WHAT THIS EXERCISE ASKS:
**1.** In the passage about Miyoko Schinner, which press published The Vegan Creamery?
**2.** Reproduce the passage about Miyoko Schinner word for word, starting with "- Schinner, Miyoko (2015)." and going on through "co-founder Brittany Sartor.".
**3.** Carry on the passage about Miyoko Schinner from its last line.

EXTRACT:
In 2024, Food & Wine named The Homemade Vegan Pantry one of "the 20 Best Vegan Cookbooks for Every Type of Meal," and VegNews listed both The Vegan Meat Cookbook and The Homemade Vegan Pantry as "Top 100 Vegan Cookbooks of All Time."
- Schinner, Miyoko (2015). "The Homemade Vegan Pantry: The Art of Making Your Own Staples" (Foreword by Isa Chandra Moskowitz).
- Schinner, Miyoko (2021). "The Vegan Meat Cookbook: Meatless Favorites. Made with Plants"

===Documentary===
During this period, Schinner also discussed her work with Miyoko's Kitchen/Creamery for the documentary, You Are What You Eat: A Twin Experiment (2024).

==2023-present==
In 2023, Schinner launched the YouTube cooking show, The Vegan Good Life with Miyoko. The following year, she joined the University of California, Berkeley's Haas School of Business as "Professional Faculty" in Business & Social Impact. She teaches courses in the Plant-Futures lab with program co-founder Brittany Sartor.

===Cookbook===
Schinner published The Vegan Creamery with Ten Speed Press in 2025. KCRW’s Good Food program listed it as one of "The Best Cookbooks of 2025 (according to Good Food)," and it won first place in VegNews's 2026 Veggie Awards (Best Cookbook).

- Schinner, Miyoko (2025). "The Vegan Creamery: Plant-Based Cheese, Milk, Ice Cream, and More" (Foreword by Joe Yonan).

(Collected data)
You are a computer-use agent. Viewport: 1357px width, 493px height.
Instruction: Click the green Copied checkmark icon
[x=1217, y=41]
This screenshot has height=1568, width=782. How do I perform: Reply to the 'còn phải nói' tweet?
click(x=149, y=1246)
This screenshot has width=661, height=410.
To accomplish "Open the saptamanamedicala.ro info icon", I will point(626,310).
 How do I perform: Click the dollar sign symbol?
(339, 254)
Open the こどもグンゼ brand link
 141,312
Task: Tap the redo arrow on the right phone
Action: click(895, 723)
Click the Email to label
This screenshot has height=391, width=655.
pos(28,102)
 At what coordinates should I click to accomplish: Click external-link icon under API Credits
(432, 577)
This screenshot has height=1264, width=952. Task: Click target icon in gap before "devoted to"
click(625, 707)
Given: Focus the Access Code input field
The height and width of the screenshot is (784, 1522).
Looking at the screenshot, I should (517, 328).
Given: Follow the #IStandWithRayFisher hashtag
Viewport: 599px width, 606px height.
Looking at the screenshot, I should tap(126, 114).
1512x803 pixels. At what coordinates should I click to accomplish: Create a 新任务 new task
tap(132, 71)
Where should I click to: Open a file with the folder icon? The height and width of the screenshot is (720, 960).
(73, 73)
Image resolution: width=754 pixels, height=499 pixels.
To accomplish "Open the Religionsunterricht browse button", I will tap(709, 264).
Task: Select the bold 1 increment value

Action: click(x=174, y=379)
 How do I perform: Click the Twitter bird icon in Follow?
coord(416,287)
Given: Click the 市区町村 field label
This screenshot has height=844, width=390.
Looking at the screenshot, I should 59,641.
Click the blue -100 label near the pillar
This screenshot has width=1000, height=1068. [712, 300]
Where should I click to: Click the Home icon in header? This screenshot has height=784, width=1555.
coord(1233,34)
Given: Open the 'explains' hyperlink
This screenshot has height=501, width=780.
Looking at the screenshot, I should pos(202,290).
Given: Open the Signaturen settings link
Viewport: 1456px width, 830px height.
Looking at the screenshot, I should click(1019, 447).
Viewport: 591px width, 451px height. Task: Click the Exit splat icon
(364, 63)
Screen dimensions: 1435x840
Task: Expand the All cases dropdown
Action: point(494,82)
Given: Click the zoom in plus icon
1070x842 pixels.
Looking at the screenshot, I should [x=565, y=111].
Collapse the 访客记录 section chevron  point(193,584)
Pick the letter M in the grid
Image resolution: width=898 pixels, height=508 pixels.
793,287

RESPONSES TO THE EXERCISE:
**1.** Ten Speed Press

**2.**
- Schinner, Miyoko (2015). "The Homemade Vegan Pantry: The Art of Making Your Own Staples" (Foreword by Isa Chandra Moskowitz).
- Schinner, Miyoko (2021). "The Vegan Meat Cookbook: Meatless Favorites. Made with Plants"

===Documentary===
During this period, Schinner also discussed her work with Miyoko's Kitchen/Creamery for the documentary, You Are What You Eat: A Twin Experiment (2024).

==2023-present==
In 2023, Schinner launched the YouTube cooking show, The Vegan Good Life with Miyoko. The following year, she joined the University of California, Berkeley's Haas School of Business as "Professional Faculty" in Business & Social Impact. She teaches courses in the Plant-Futures lab with program co-founder Brittany Sartor.

**3.**
===Attempt to buy back Miyoko's Creamery===
On November 5, 2025 Schinner announced that she created a bid to buy back Miyoko's Creamery (as it was up for sale). However, she said on November 10 that she was not successful, and the company will go to another bidder. A week later, Melt Organic (owned by Prosperity Organic Foods) was reported as the winning bidder. Schinner responded to the news by stating: "I am not associated in any way, and while they now own the trademark ‘Miyoko’s,’ they cannot allude to my involvement nor endorsement.” Schinner also asked the new owners for her name back and to rebrand as, "they cannot mention my name, ‘Miyoko’ or ‘Miyoko Schinner’, or imply any sort of reference that could lead people to think that I am somehow associated with it. Nor can they use my image in any way."

== Awards and honors==
In 2018, Melaina Juntti of New Hope Network described Schinner as a "vegan rock star." Also in 2018, she was among 28 women featured in PopSugar's "28 Women Changing the World Right This Second" list, a project backed by UN Women. She is considered a pioneer in the production of vegan cheese.

In 2023, Tasting Table named Schinner as one of the “21 Plant-Based Chefs You Need To Know,” and VegNews listed her as one of the "37 Creative Chefs Crafting the Future of Vegan Food."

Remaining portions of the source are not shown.